Dat zowel de betrokken personen, als hun relaties en contacten binnen het toepassingsgebied van deze verwerking van persoonsgegevens vallen, is opmerkelijk gezien de uitgebreide en gedetailleerde lijst van persoonsgegevens. In haar aanbeveling vroeg de VTC om de begrippen ‘relaties en contacten’ te verduidelijken met het oog op transparantie naar deze groep personen. De wetgever achtte dit niet mogelijk gezien de relaties en contacten steeds verschillen afhankelijk van de vorm van casusoverleg.

Daarom is het belangrijk om hier omzichtig mee om te gaan in eender welke vorm er toegang wordt gegeven tot deze persoonsgegevens (via een centraal beveiligd portaal, via eigen systemen of op papier. Belangrijk om hieraan toe te voegen, is dat persoonsgegevens enkel mogen morgen verwerkt voor zover dit noodzakelijk is om de doelstelling van het desbetreffende casusoverleg te verwezenlijken.
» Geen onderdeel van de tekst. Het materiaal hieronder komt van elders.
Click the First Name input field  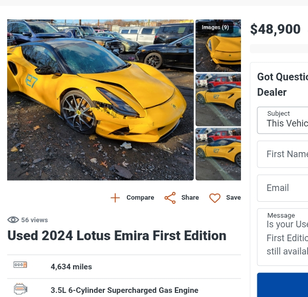coord(282,154)
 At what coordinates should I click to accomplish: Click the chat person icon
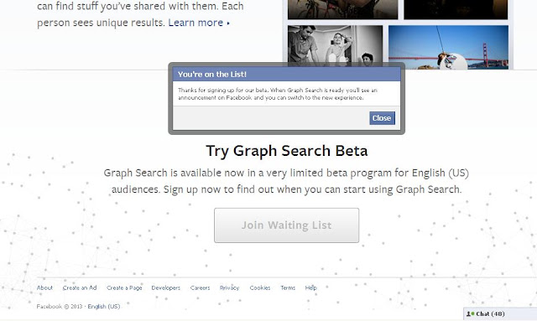coord(470,313)
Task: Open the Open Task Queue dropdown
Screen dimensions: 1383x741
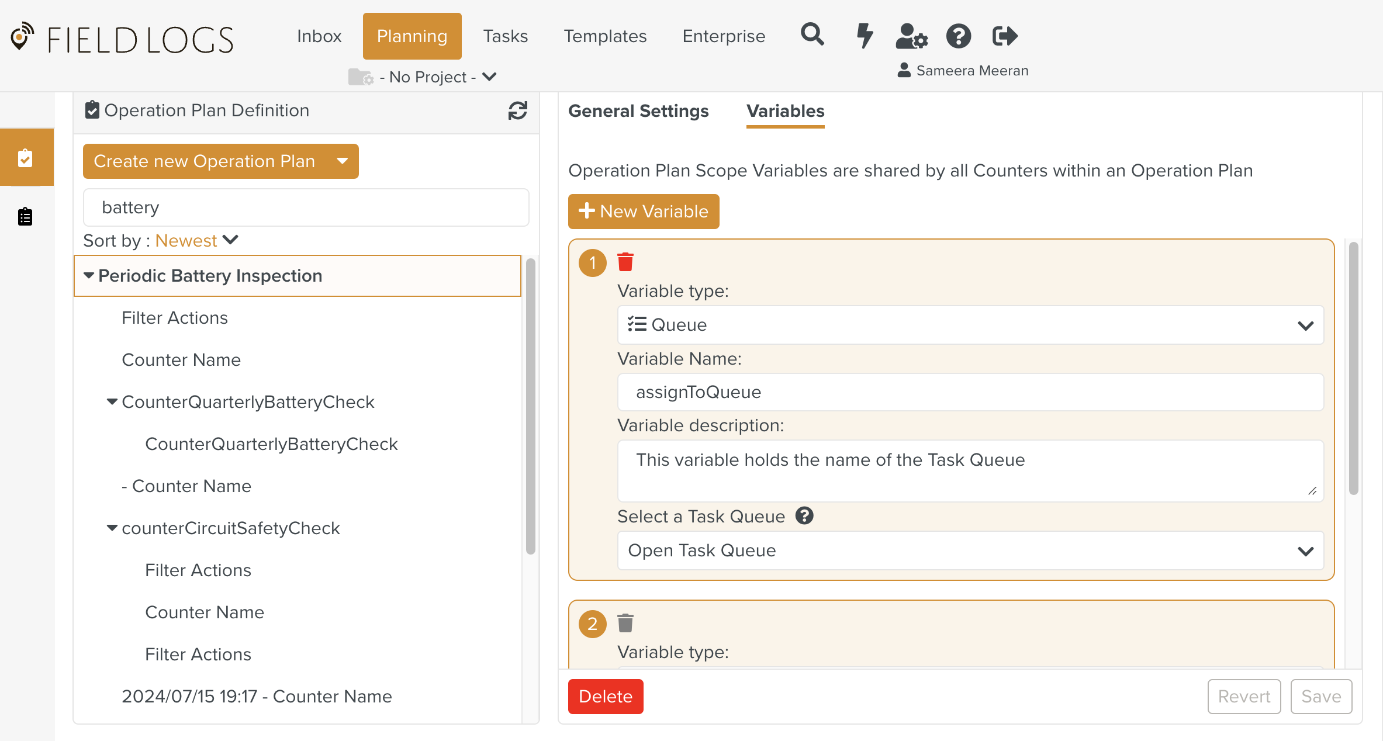Action: [970, 550]
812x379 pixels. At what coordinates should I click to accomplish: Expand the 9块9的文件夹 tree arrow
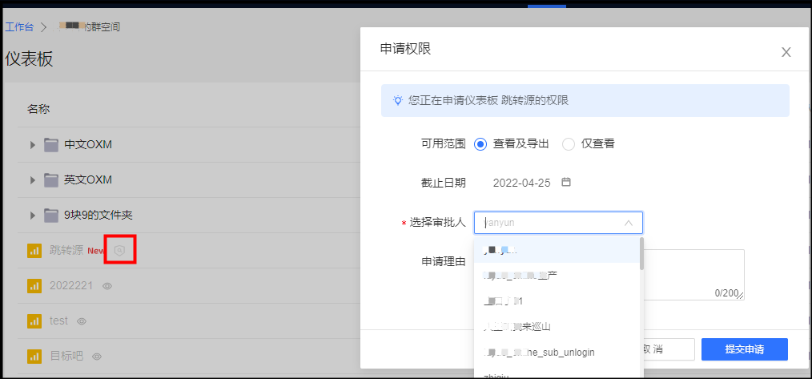tap(33, 216)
GDPR-aandachtspunten binnen het casusoverleg

De organisaties die deelnemen aan het casusoverleg treden elk individueel op als verwer­kingsverantwoordelijke als vermeld in artikel 4, 7), van de algemene verordening gegevensbescherming. Elke organisatie is zelf verantwoordelijk voor de persoonsgegevens die zij delen op een casusoverleg. Als gevolg van deze regeling is elke organisatie individueel verantwoordelijk voor het treffen van passende beveiligingsmaatregelen. In het kader van transparantie nemen de organisaties passende maatregelen ten aanzien van de betrokkenen. De verwerking van persoonsgegevens in het kader van dit decreet moet voldoende duidelijk zijn voor de betrokkenen. Dit betekent dat organisaties transparant zijn over de mogelijkheid tot deelname aan een casusoverleg en de geheimhoudingsplicht die daaruit voortvloeit. De communicatie over deze regeling dient ter beschikking te worden gesteld in een beknopte, transparante, begrijpelijke en gemakkelijk toegankelijke vorm. In de privacyverklaring kan een eventuele afzonderlijke regeling m.b.t. het casusoverleg worden toegevoegd, waarin geduid wordt op welke wijze de rechten van de betrokkene en de verplichtingen uit artikel 13 en 14 AVG zullen worden nageleefd.”

De persoonsgegevens die verkregen zijn in het kader van een casusoverleg, worden niet langer bewaard dan noodzakelijk voor het doeleinde van de gegevensverwerking. Wanneer de persoonsgegevens worden opgenomen in een gezamenlijke dossieromgeving, bepalen de deelnemers voor de start van het casusoverleg een maximale bewaartermijn voor de gegevens die bewaard worden in de gezamenlijke dossieromgeving. Indien er geen gezamenlijke dossieromgeving is, worden de persoonsgegevens in de dossiers van de verschillende deelnemers geregistreerd en zal bijgevolg hun eigen bewaartermijn van toepassing zijn.